YouTube Splitter — Chunked Transcription
A web app that ingests a YouTube URL, splits the video into configurable time-segment chunks, transcribes each chunk through Whisper, and stores the result with presigned-URL access. Built for the people who treat YouTube as a research corpus.
The Problem
A 90-minute YouTube interview is full of value and impossible to mine. You can scrub. You can read the auto-generated captions and get a 70%-accurate wall of text with no structure. What you actually want is the part where they answered question 3, transcribed cleanly, with a deep link back to the timestamp.
YouTube Splitter was the tool for that — give it a URL, get back a clean chunked transcript with timestamps you can actually navigate.
The Architecture
Five components, each doing the thing it’s best at:
| Component | Stack |
|---|---|
| Frontend | Next.js + Clerk + Tailwind |
| API | Node + Express |
| Video processing | Modal (serverless Python) + FFmpeg |
| Transcription | Faster Whisper |
| Storage | S3 with presigned URLs |
| Auth | Clerk |
Modal handles the variable load gracefully — a one-hour video and a five-minute video share the same code path but only the heavy one spins up GPU. Faster Whisper is the cost-quality sweet spot for English transcription; it’s substantially cheaper than the OpenAI API at comparable accuracy on long-form content.
The Trick
The interesting design call was the chunk schema. Videos got split on configurable time boundaries, not on detected speech or scene change. Two reasons:
- Speech-detected chunks are great for podcasts and terrible for interview videos with cross-talk and laughter.
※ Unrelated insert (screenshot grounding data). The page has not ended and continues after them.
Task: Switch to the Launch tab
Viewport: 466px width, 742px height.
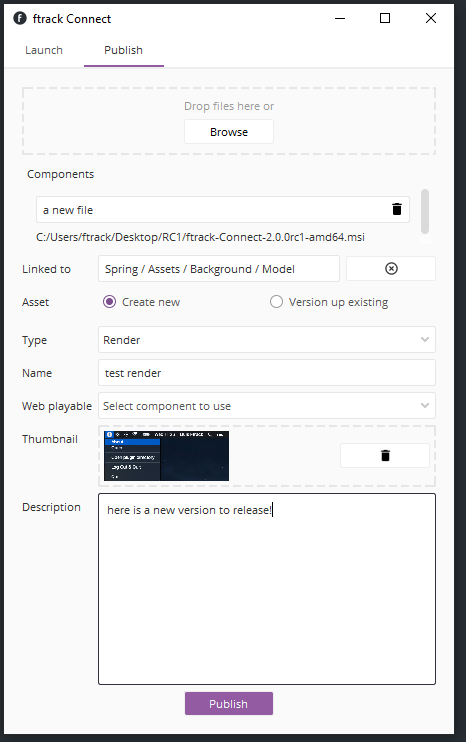Action: (44, 50)
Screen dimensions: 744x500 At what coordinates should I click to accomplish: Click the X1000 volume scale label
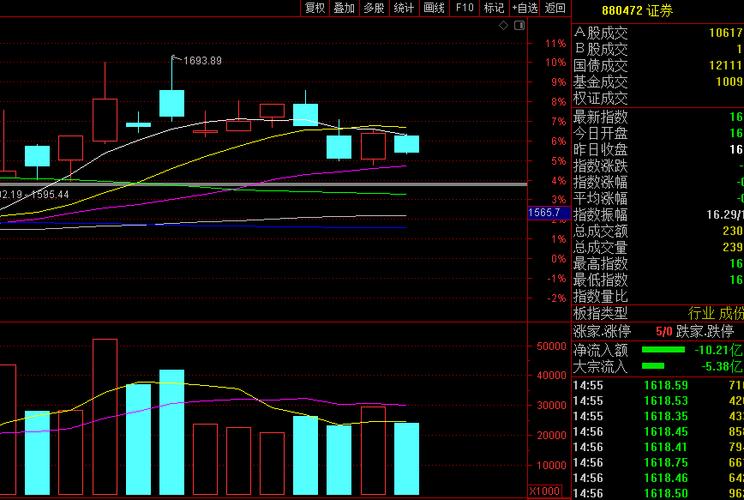545,491
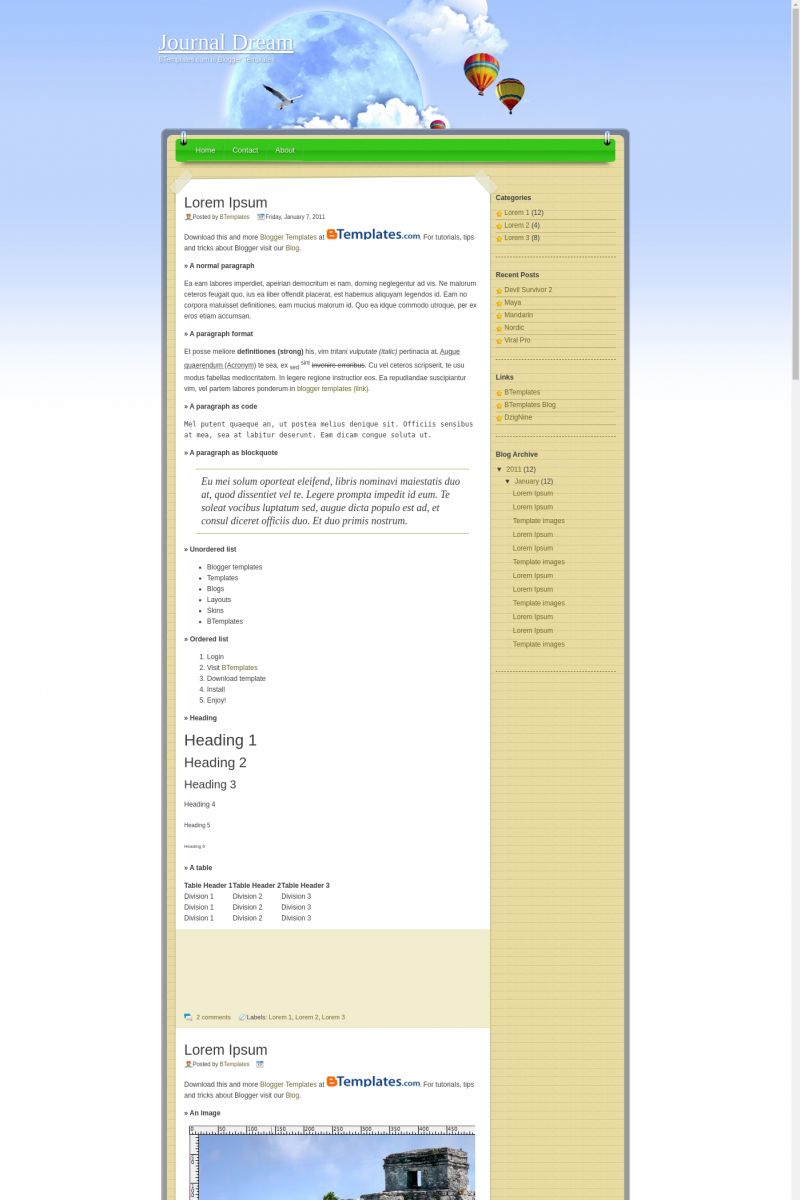Collapse the January archive month triangle

(x=508, y=481)
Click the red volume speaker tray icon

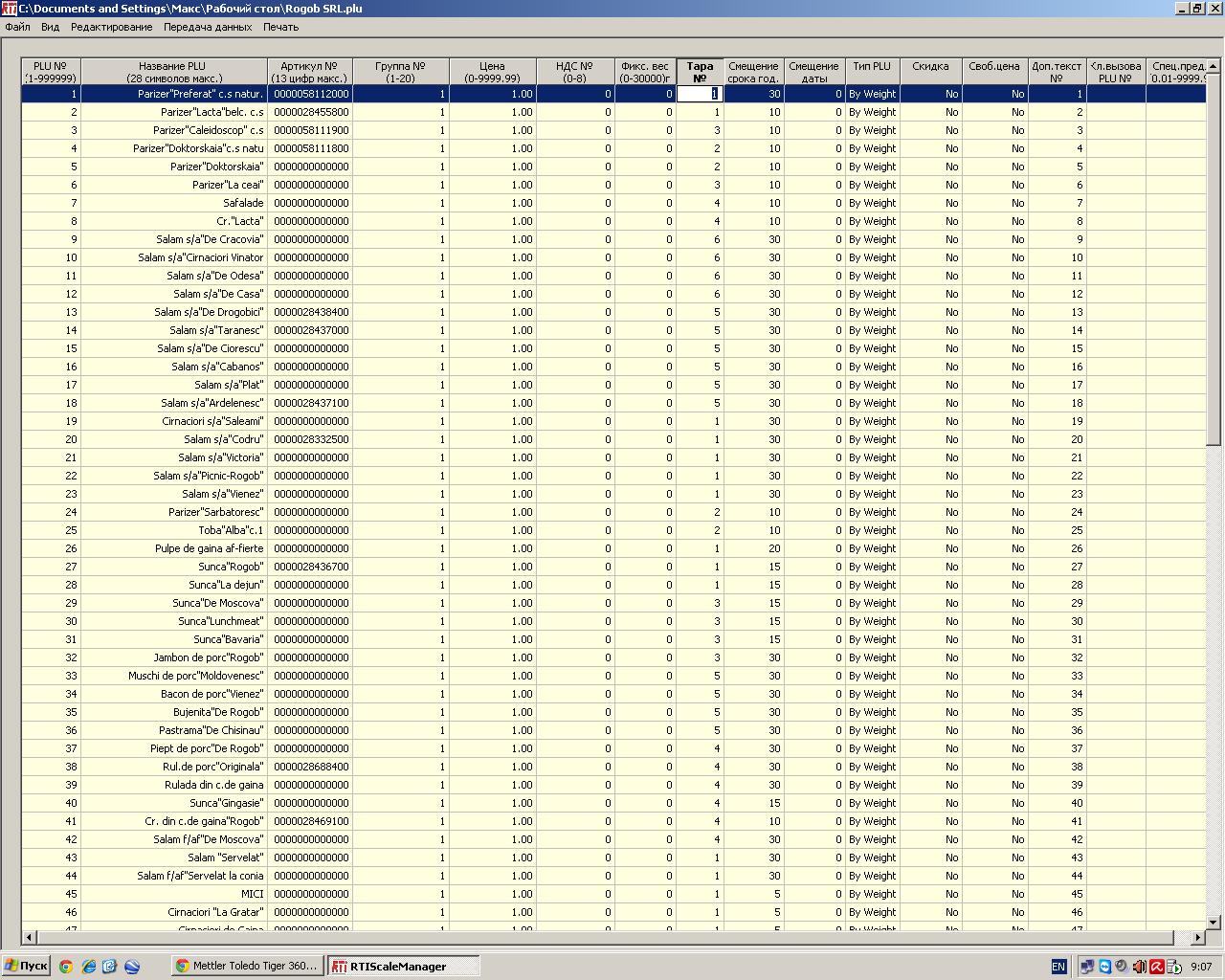[1139, 967]
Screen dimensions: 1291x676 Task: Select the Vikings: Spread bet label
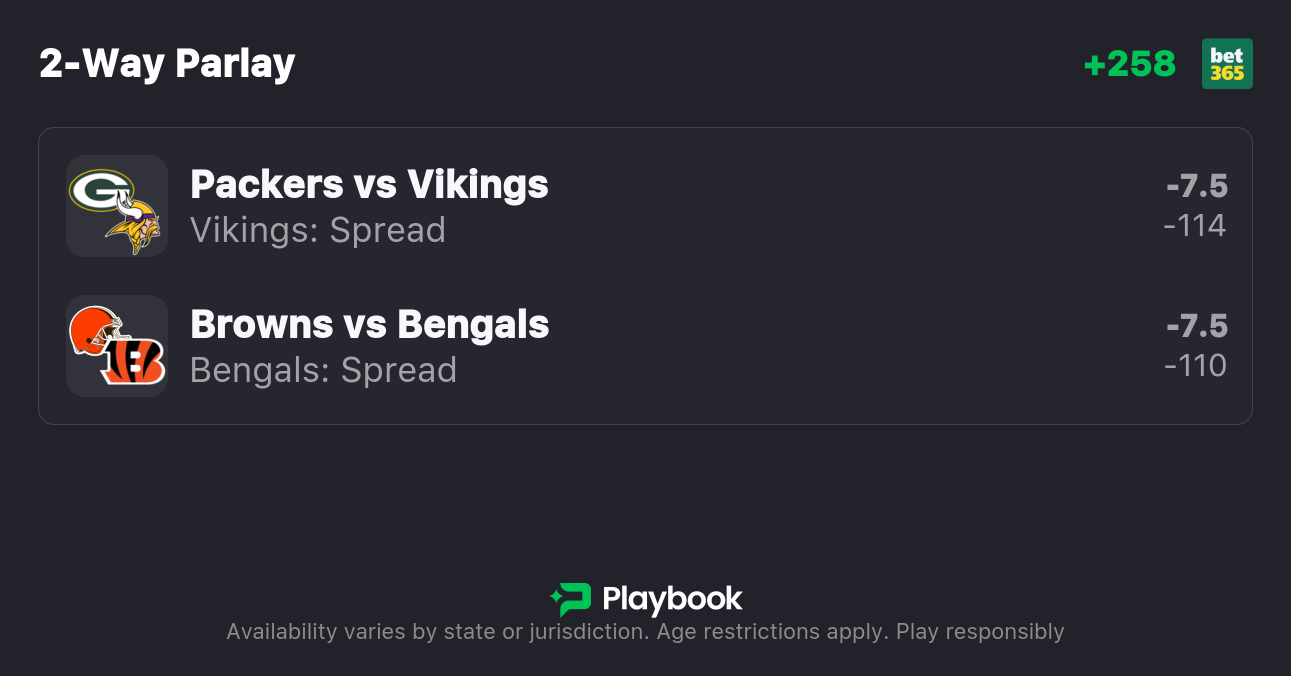[x=318, y=230]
- Time-based chunks make the timestamp math trivial — chunk 4 of a 5-minute-chunk video starts at 15:00, every time.
A scene-detected version was on the roadmap. Time-based got the tool out the door, and the operator (me) never missed the upgrade.
What I Learned
This was the project that taught me that serverless GPU is fine when the load curve is bursty and impossible to predict. Modal made the entire video-processing tier essentially free at the volume I was running. The same architecture choice surfaces in Studio — the video pipeline I run today is structurally a descendant of this.